▶ _Directions for this task_:
For this exercise, the lines from the one with "You are a computer-use" through the final line of the data below are to be transcribed exactly, and pictures are to be skipped.

[Data section Boundary: Start]

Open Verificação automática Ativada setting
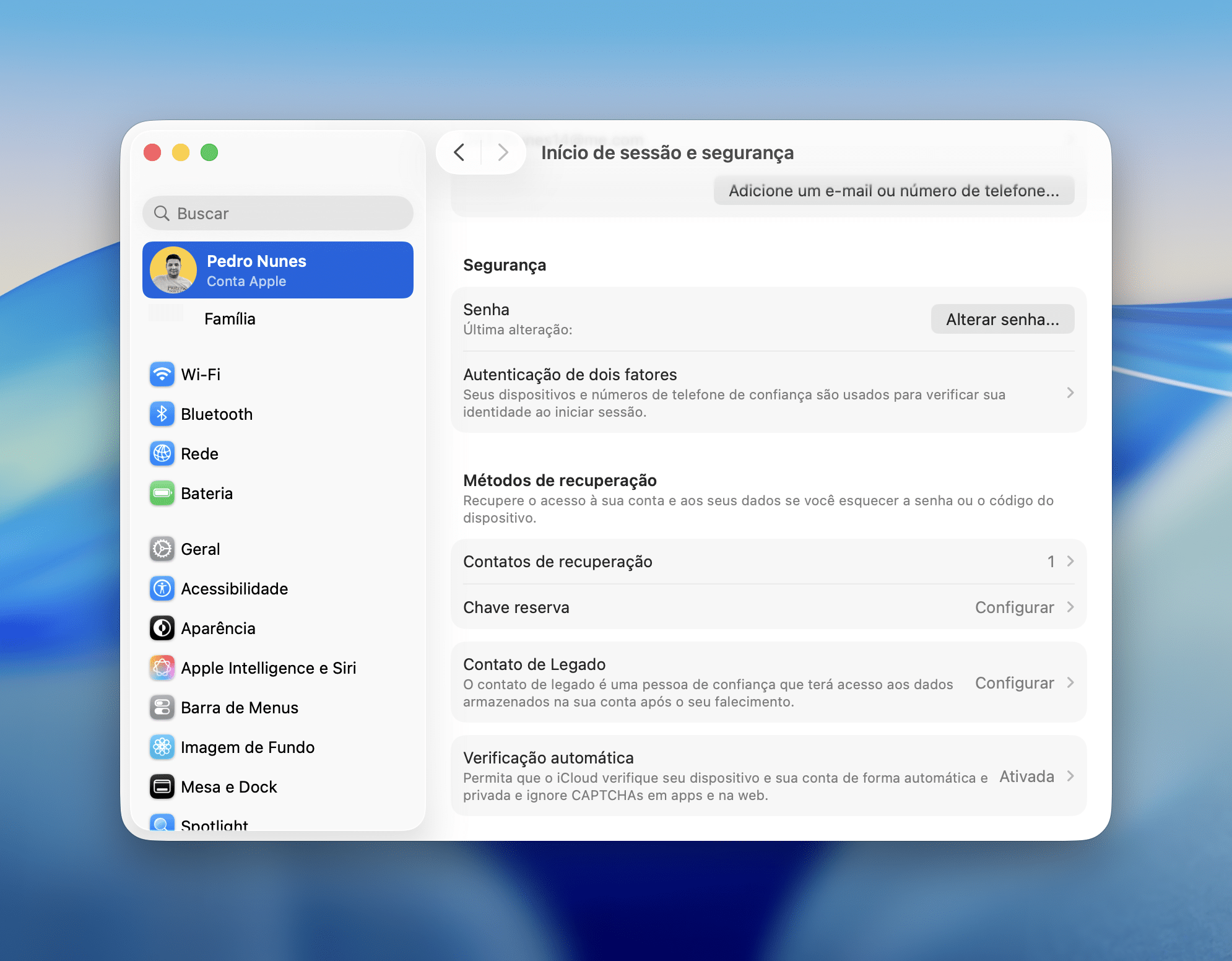1232x961 pixels. 1026,776
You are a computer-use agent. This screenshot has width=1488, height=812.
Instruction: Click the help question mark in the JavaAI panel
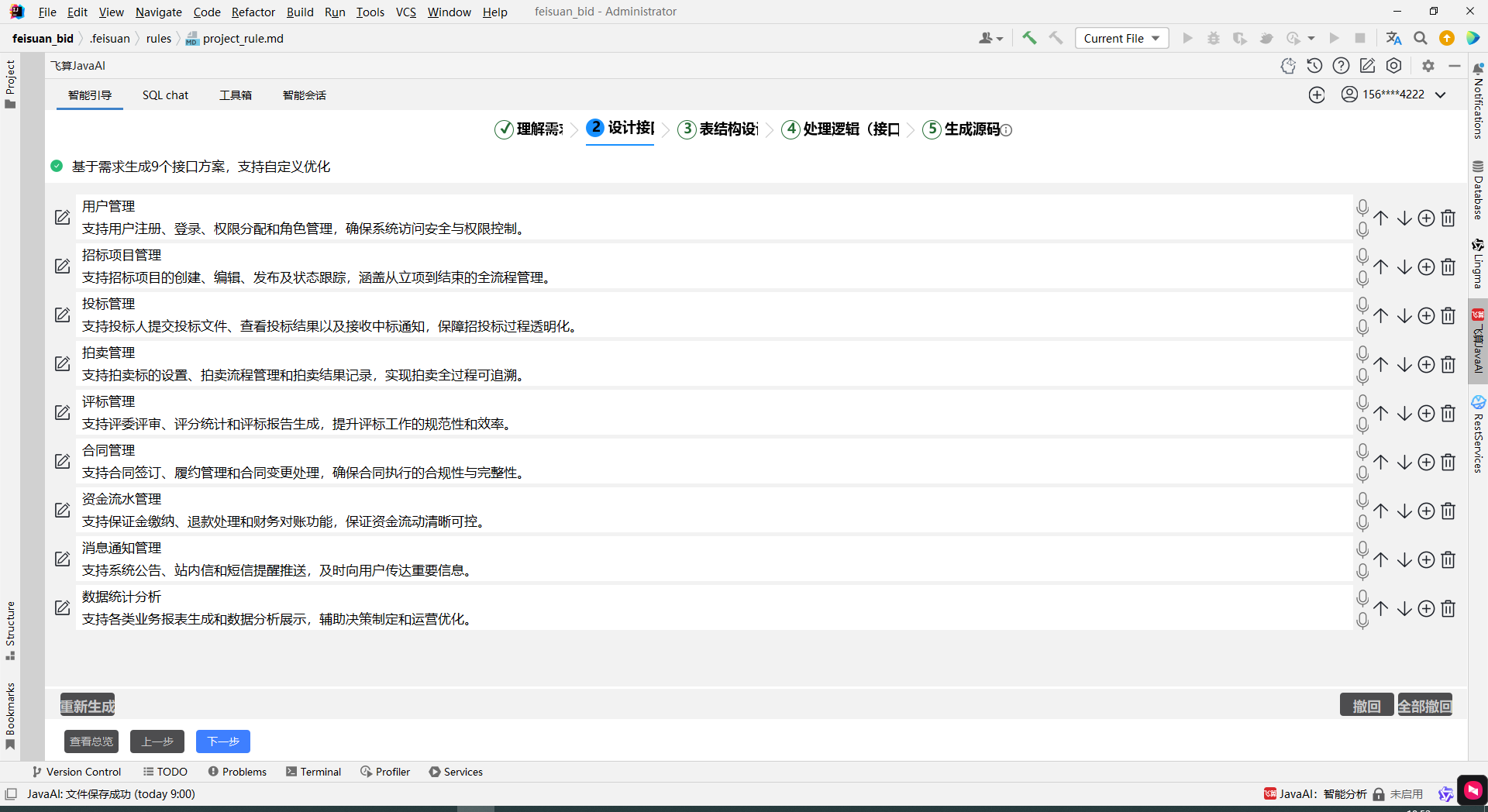tap(1341, 66)
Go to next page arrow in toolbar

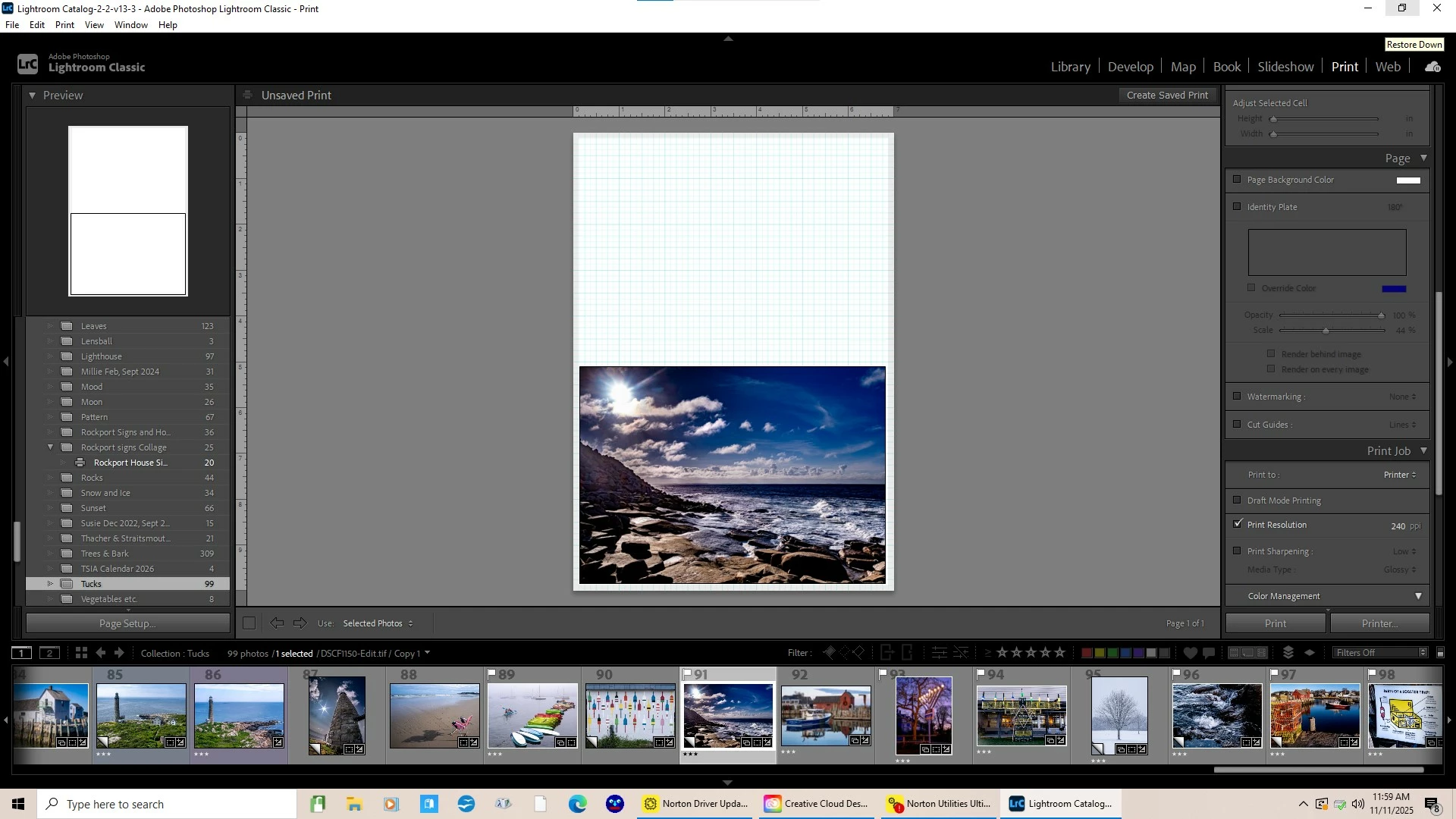(x=300, y=623)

[Data section Boundary: End]

▶ _Exercise response_:
You are a computer-use agent. This screenshot has width=1488, height=812.
Instruction: Click the help question mark in the JavaAI panel
tap(1341, 66)
Go to next page arrow in toolbar

(x=300, y=623)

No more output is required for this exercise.